Study text:
____

LARM: Large Auto-Regressive Model for Long-Horizon Embodied Intelligence

TL;DR

This paper introduces LARM, a large auto-regressive model that combines the efficiency of RL with the generalization of large language models, enabling long-horizon embodied tasks like Minecraft without human intervention.

Contribution

LARM is a lightweight yet powerful auto-regressive model that uses a giant LLM referee to address reward vanishment in long-horizon tasks, advancing embodied intelligence.

Findings

LARM successfully completes complex Minecraft tasks requiring long decision chains.

The model outperforms prior methods in long-horizon embodied exploration.

The approach effectively mitigates reward vanishment in reinforcement learning.

____

Write the next part of the LARM summary, starting after its last finding. The records that come next are independent material and have no connection to the LARM summary.

____

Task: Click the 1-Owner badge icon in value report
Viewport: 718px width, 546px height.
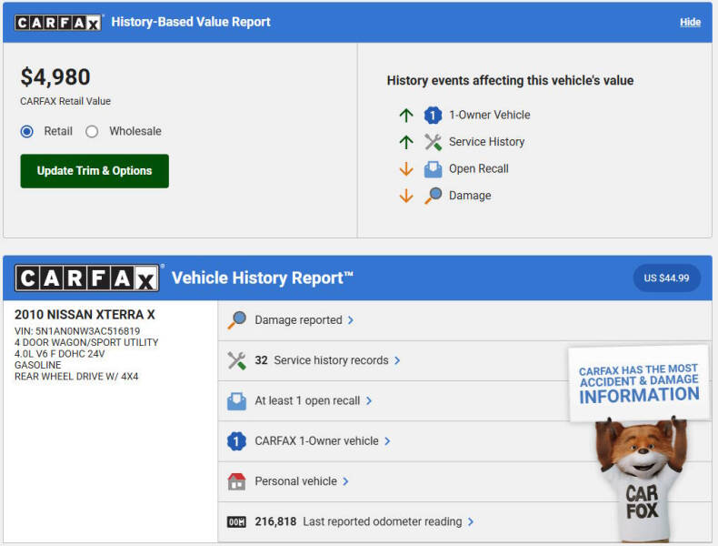Action: pos(433,116)
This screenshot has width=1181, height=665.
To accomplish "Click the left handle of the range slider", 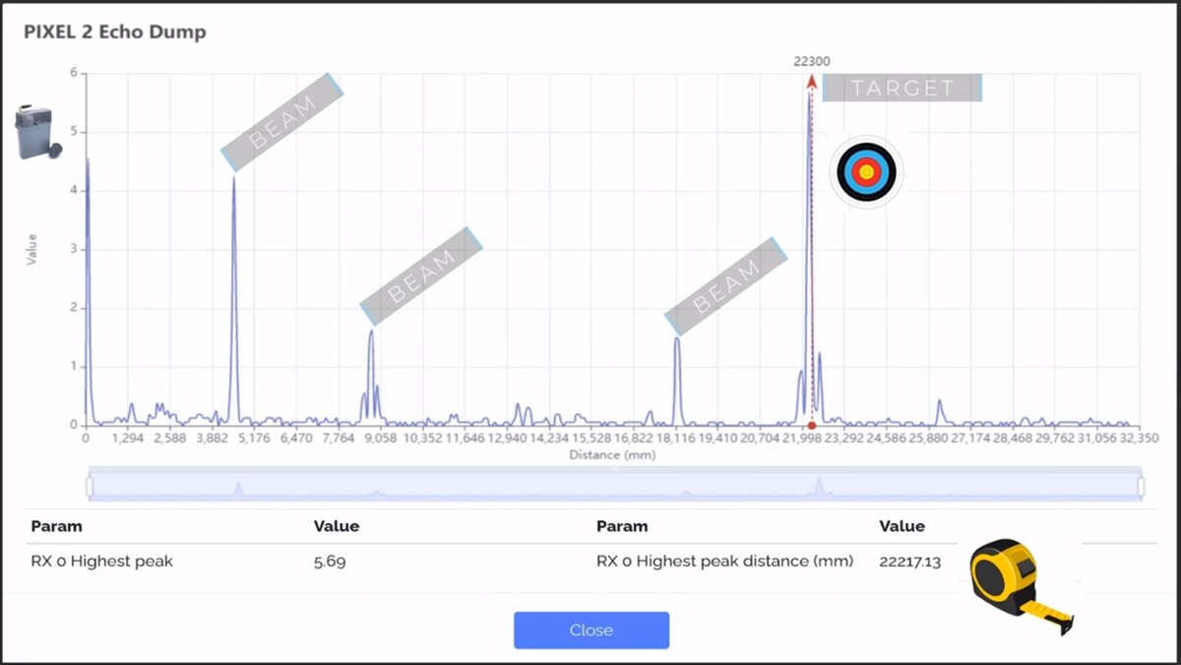I will click(90, 487).
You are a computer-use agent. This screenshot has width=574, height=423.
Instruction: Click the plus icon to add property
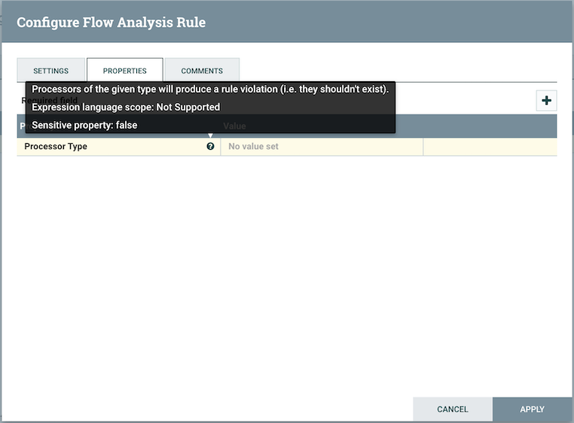(546, 101)
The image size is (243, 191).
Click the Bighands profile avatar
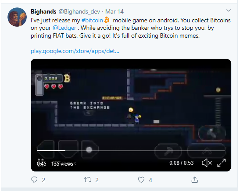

____

Reply to the exercise:
Abstract

Recent embodied agents are primarily built based on reinforcement learning (RL) or large language models (LLMs). Among them, RL agents are efficient for deployment but only perform very few tasks. By contrast, giant LLM agents (often more than 1000B parameters) present strong generalization while demanding enormous computing resources. In this work, we combine their advantages while avoiding the drawbacks by conducting the proposed referee RL on our developed large auto-regressive model (LARM). Specifically, LARM is built upon a lightweight LLM (fewer than 5B parameters) and directly outputs the next action to execute rather than text. We mathematically reveal that classic RL feedbacks vanish in long-horizon embodied exploration and introduce a giant LLM based referee to handle this reward vanishment during training LARM. In this way, LARM learns to complete diverse open-world tasks without human intervention. Especially, LARM successfully harvests enchanted diamond equipment in Minecraft, which demands significantly longer decision-making chains than the highest achievements of prior best methods.